Assignment: Nothing but a verbatim copy of the data, minus the images, should be returned.

[Saved data entries]

----

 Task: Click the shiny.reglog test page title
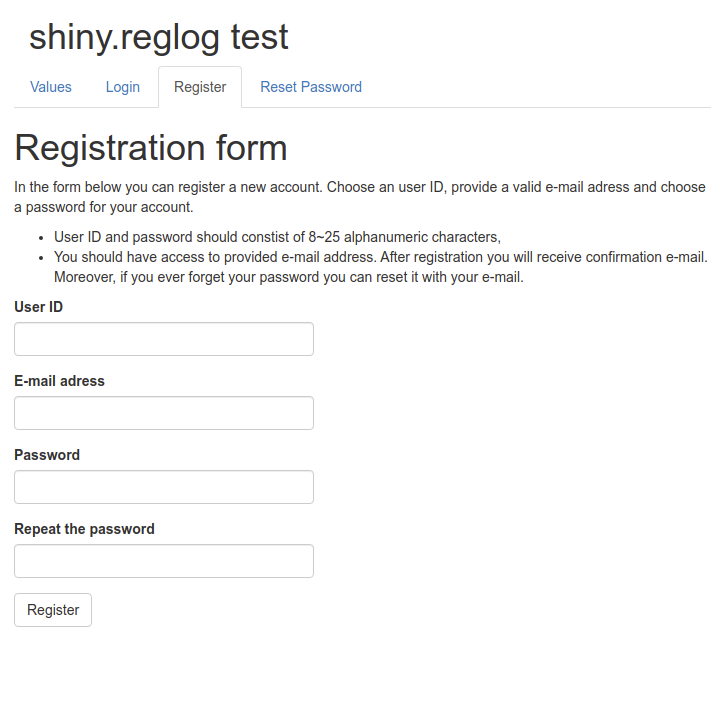click(x=158, y=37)
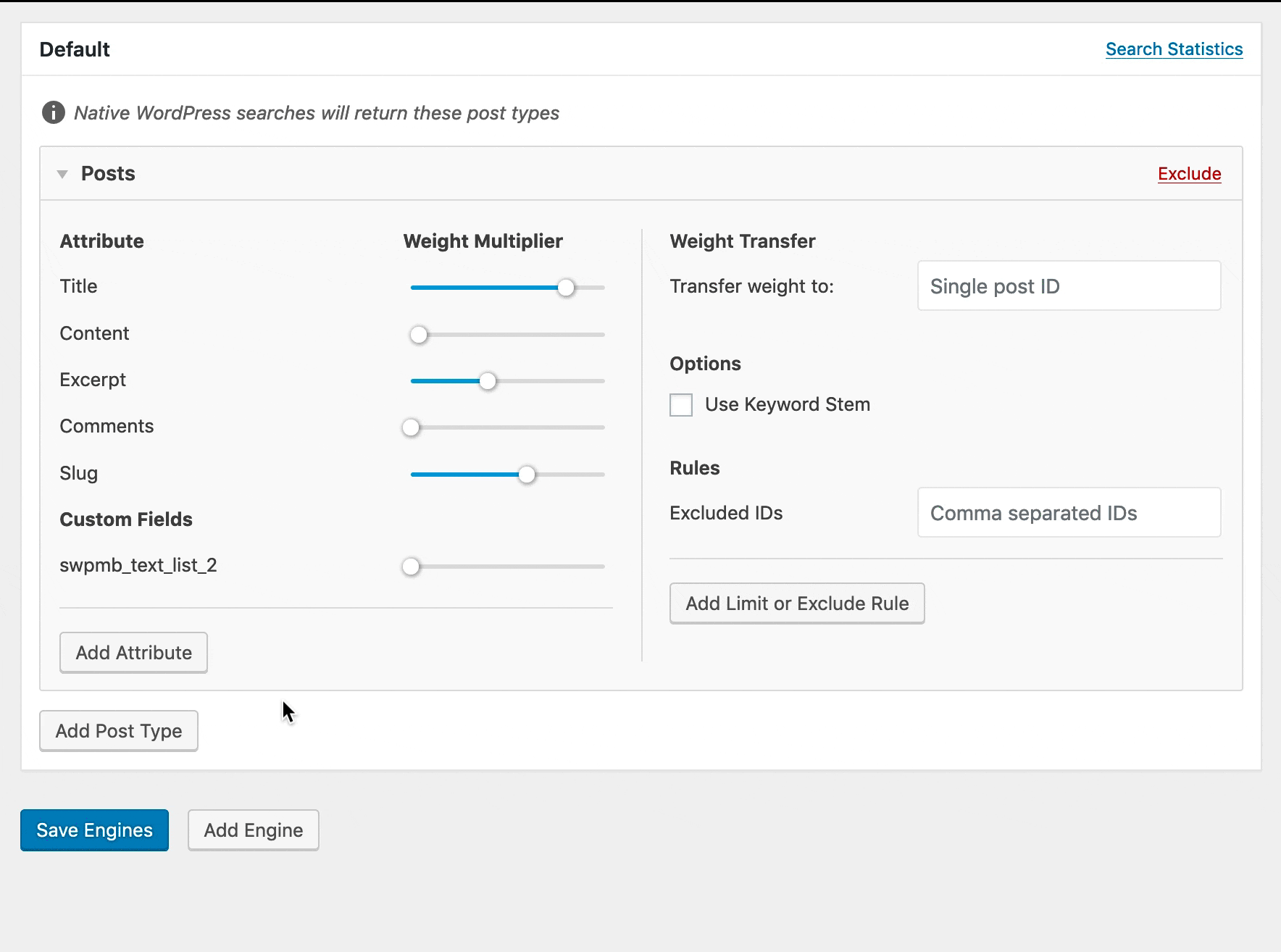1281x952 pixels.
Task: Focus the Single post ID field
Action: pyautogui.click(x=1069, y=286)
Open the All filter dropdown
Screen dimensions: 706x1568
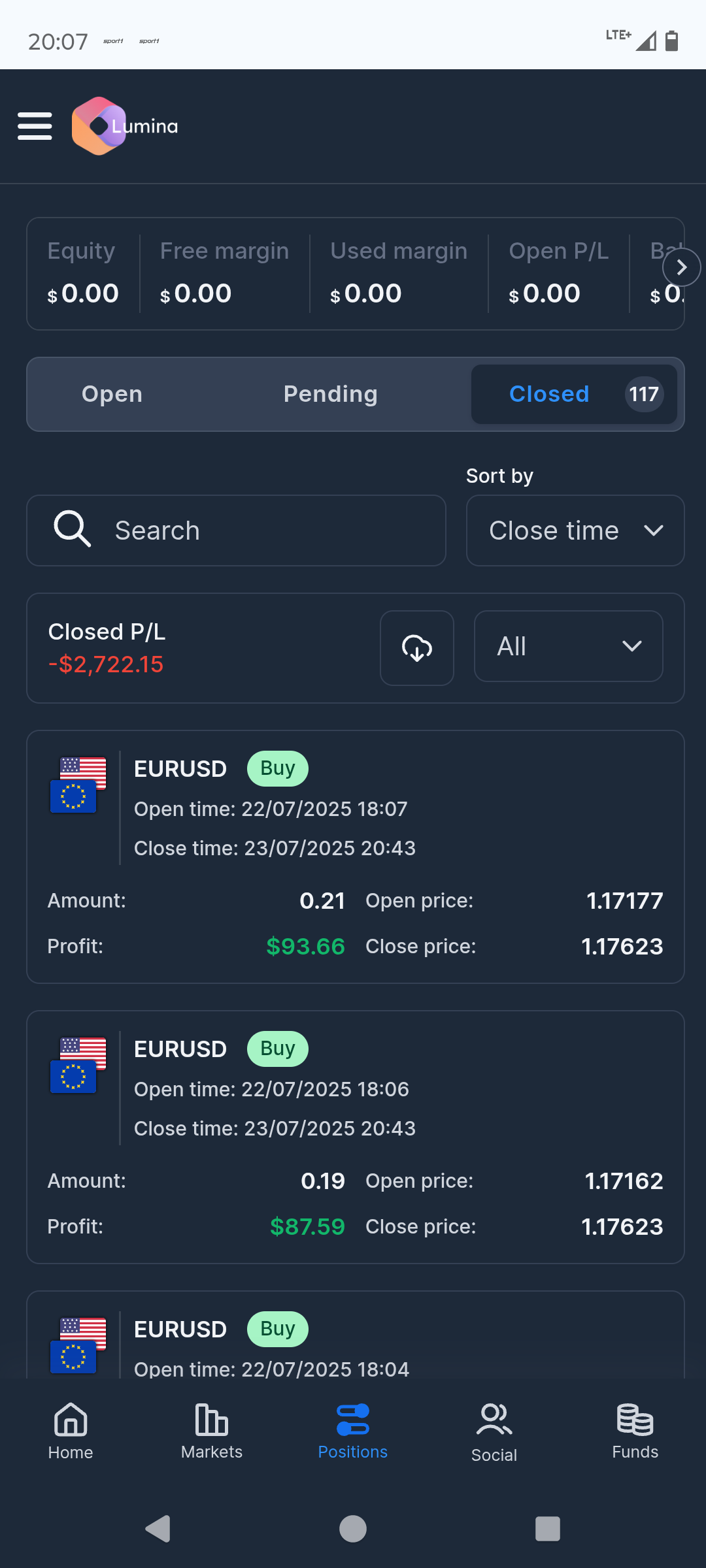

----

Answer section:
 Task: Click the shiny.reglog test page title
click(x=158, y=37)
1281x952 pixels.
Task: Focus the Single post ID field
Action: pyautogui.click(x=1069, y=286)
Open the All filter dropdown
Screen dimensions: 706x1568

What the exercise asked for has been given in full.